The strength of our study is that we applied deep targeted sequencing, focusing on genes known to be strongly associated with the pathogenesis of ovarian cancer. It is also meaningful to derive significant results regarding the association between the genomic and clinicopathological features of primary and recurrent ovarian cancers. We identified genomic alterations associated with RFS and OS, as well as exonic mutations in NF1 and ROS1, and high TMB (≥ 10), which are significantly linked to the risk of ovarian cancer recurrence.
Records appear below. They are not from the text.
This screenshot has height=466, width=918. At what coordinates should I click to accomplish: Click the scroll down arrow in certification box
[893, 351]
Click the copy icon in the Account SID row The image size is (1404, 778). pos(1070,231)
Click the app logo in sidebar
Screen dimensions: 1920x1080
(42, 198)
This study had several limitations. First, although our cohort included a relatively large number of patients with primary and recurrent HGSOC, the overall sample size was limited. Consequently, the statistical power to detect genomic features associated with recurrence may have been insufficient. Further validation and additional studies are required to confirm these findings. In addition, because the present study was retrospective, a selection bias may be unavoidable. Secondly, our analysis was limited to cancer-related genes included in the TSO500 panel, which may not have fully captured the spectrum of other potential genes involved in HGSOC recurrence. Finally, various factors related to individual characteristics may influence HGSOC recurrence. Therefore, adjustments for potential confounding variables should be considered in future studies with larger patient cohorts.

In conclusion, this study revealed distinct genomic alterations associated with recurrence risk in HGSOC, including high TMB and exonic mutations in NF1 and ROS1. These findings provide further insights into the biological mechanisms underlying HGSOC recurrence and contribute to the development of reliable biomarkers for its prediction. Although this study was not based on whole-exome or whole-genome sequencing, targeted panel sequencing offers practical advantages in clinical settings, such as cost-effectiveness, higher coverage depth, and streamlined interpretation. Therefore, the biomarkers identified in this study may have clinical relevance and utility in future research and clinical practice. Further studies investigating the functions of the genes mentioned above are essential to understand the mechanisms of HGSOC recurrence and will support the development of therapeutic targets.